→ **REQUEST**
Rewrite the entries below with every "Click" changed to "Press" and nothing else altered. Leave the pictures out of your version.

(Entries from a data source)
* * *

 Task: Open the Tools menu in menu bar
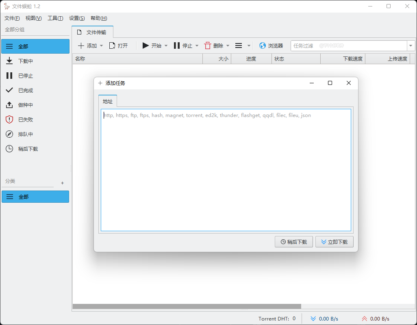55,18
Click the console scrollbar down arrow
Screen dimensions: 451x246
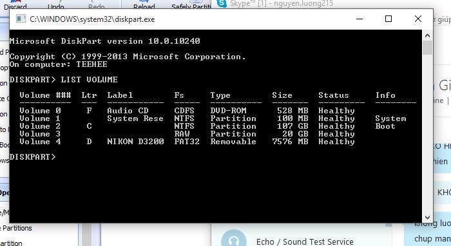coord(427,217)
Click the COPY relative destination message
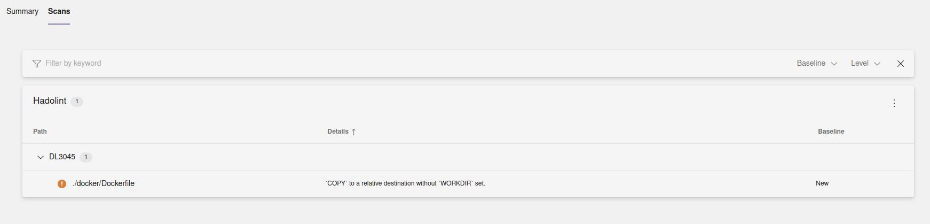Viewport: 930px width, 224px height. 405,183
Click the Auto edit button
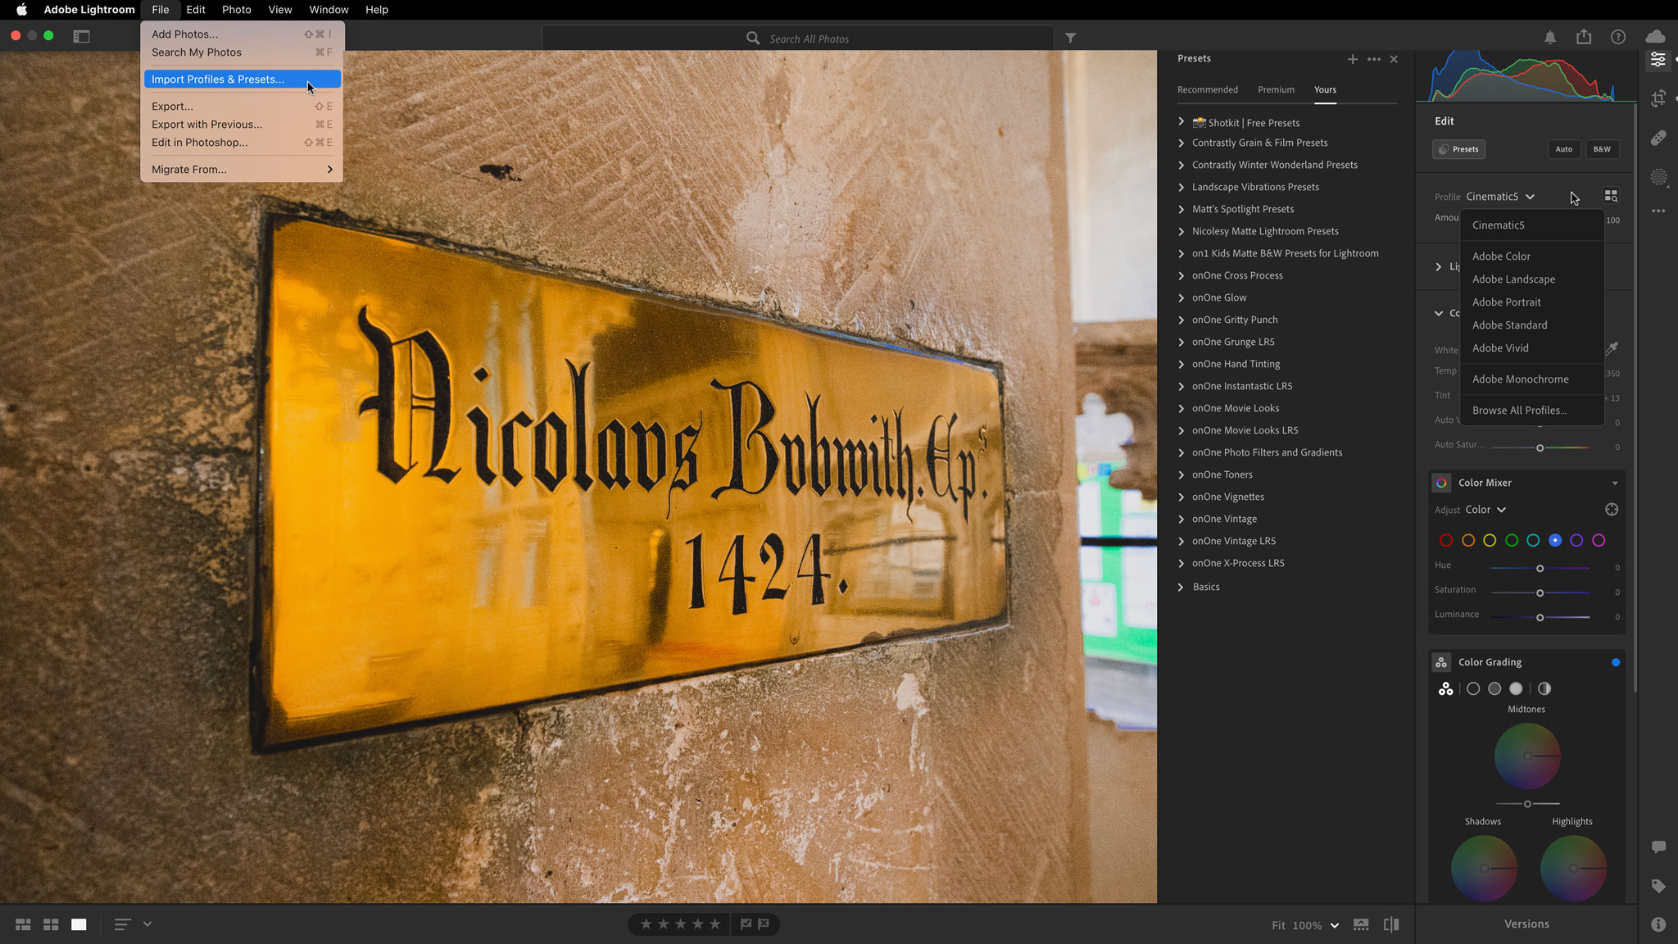The height and width of the screenshot is (944, 1678). tap(1563, 149)
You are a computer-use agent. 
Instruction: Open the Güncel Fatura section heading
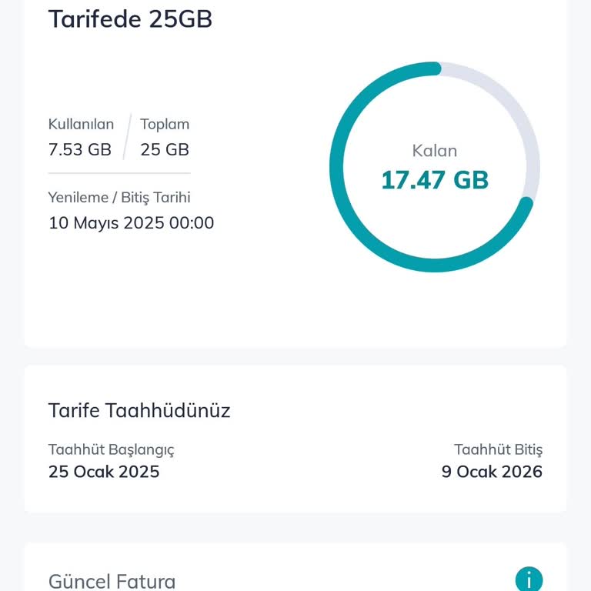point(112,581)
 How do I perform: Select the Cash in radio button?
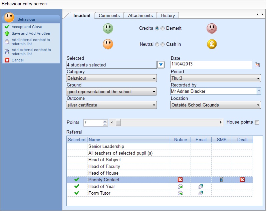(x=163, y=44)
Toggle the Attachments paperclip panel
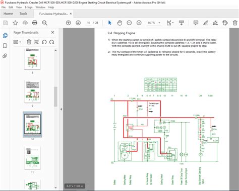This screenshot has width=239, height=191. 5,56
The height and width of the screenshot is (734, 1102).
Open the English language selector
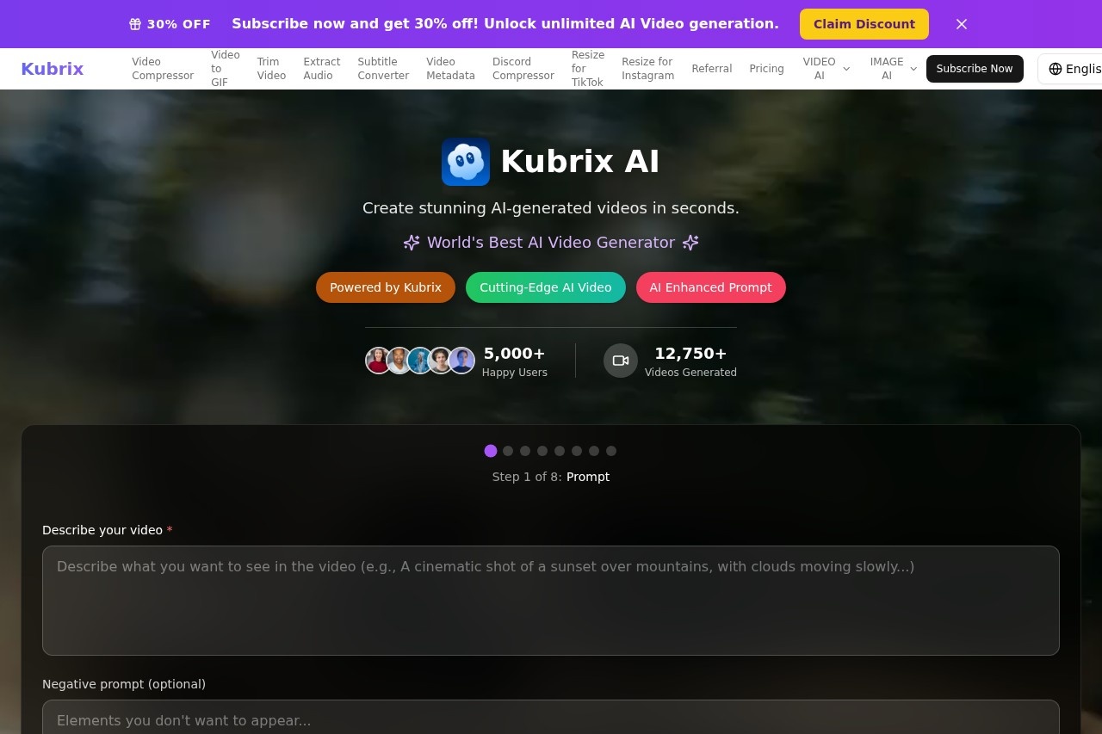point(1076,69)
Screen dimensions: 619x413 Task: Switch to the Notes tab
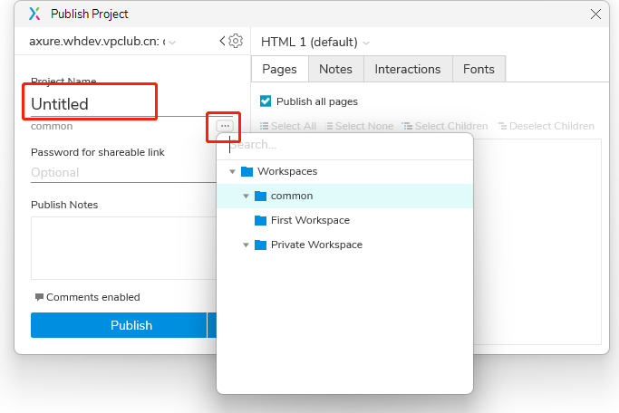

* * *

→ **TASK ANSWER**
 Task: Open the Tools menu in menu bar
55,18
Press the console scrollbar down arrow
Screen dimensions: 451x246
coord(427,217)
Press the COPY relative destination message
Viewport: 930px width, 224px height. 405,183
Press the Auto edit button
The height and width of the screenshot is (944, 1678). tap(1563, 149)
You are a computer-use agent. 
Instruction: Open the Güncel Fatura section heading
point(112,581)
 How do I perform: Select the Cash in radio button?
(x=163, y=44)
Toggle the Attachments paperclip panel
This screenshot has width=239, height=191. 5,56
The height and width of the screenshot is (734, 1102).
Open the English language selector
point(1076,69)
Screen dimensions: 619x413 Task: Switch to the Notes tab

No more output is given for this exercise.